でも「大いなる存在」の分霊としてのわたしたちの見どころ・感じどころは、喜怒哀楽の感情がたくさん感じられるところで、わざと「うまくいかない状況」を設定していることさえあるのです。

エゴにお任せにしてしまうと、巧みにそこを避けて通ろうとします。

 

ただ、「大いなる存在」は完全無欠ゆえに、何度も同じ類の感情を味わう必要がありません。

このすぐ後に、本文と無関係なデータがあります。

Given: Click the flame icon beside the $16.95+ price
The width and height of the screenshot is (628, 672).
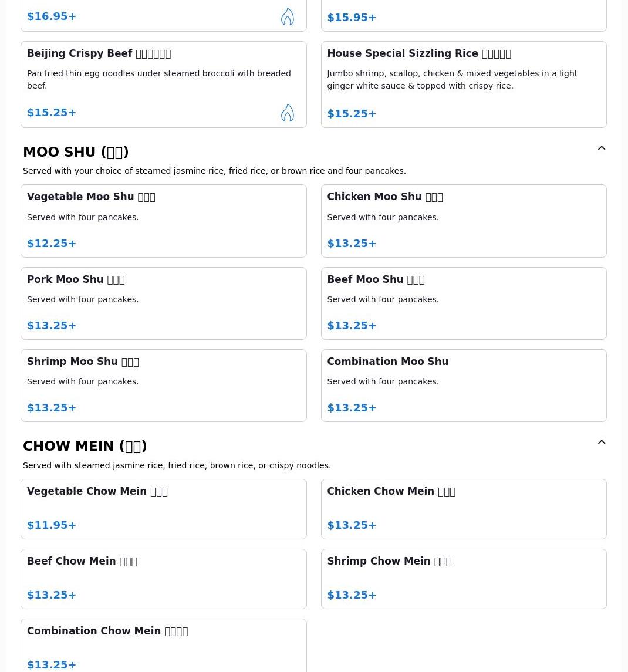Looking at the screenshot, I should click(287, 16).
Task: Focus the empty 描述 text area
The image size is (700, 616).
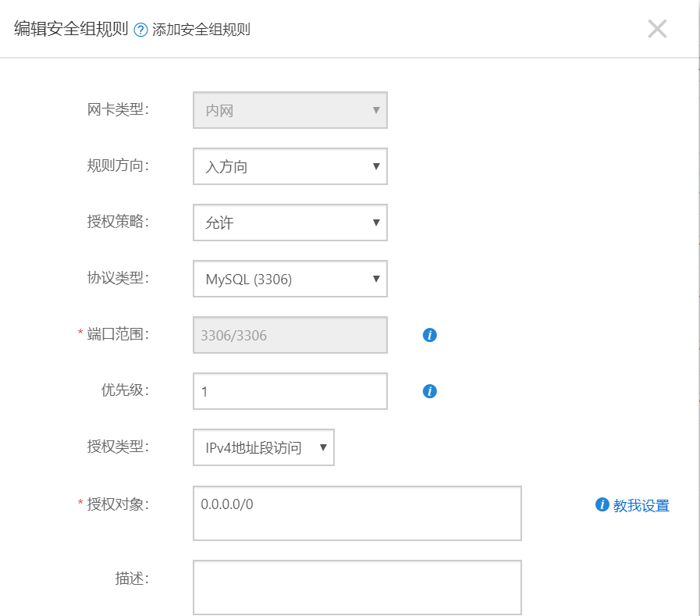Action: pos(357,587)
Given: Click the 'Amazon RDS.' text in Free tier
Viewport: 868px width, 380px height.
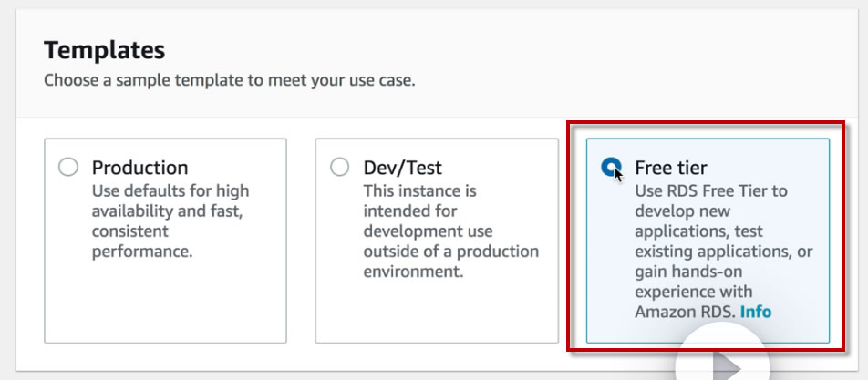Looking at the screenshot, I should pyautogui.click(x=685, y=312).
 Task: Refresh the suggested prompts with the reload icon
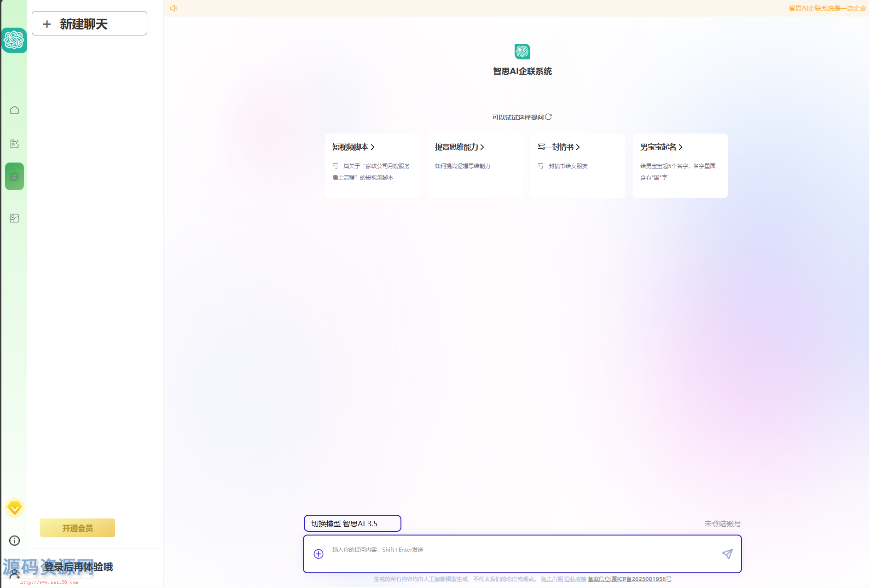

1度ちゃんと味わうと同じ体験をくり返させることもないのです。

避けるより、しっかり観察して感じた方が苦しい状況は長引かないのです。

何度も同じ苦しみをくり返している場合、大切な選択をエゴ任せにしている可能性が大きいのです。

 

「普通の無意識状態」は、エゴに選択権を委ねてしまうことで知らないうちに起きているてことだと、気づいていただけたと思います。

 

「大いなる存在」の意図する豊かな人生を歩むには、自分の意思で意識的に選択し指令を出すことを避けてはいけません。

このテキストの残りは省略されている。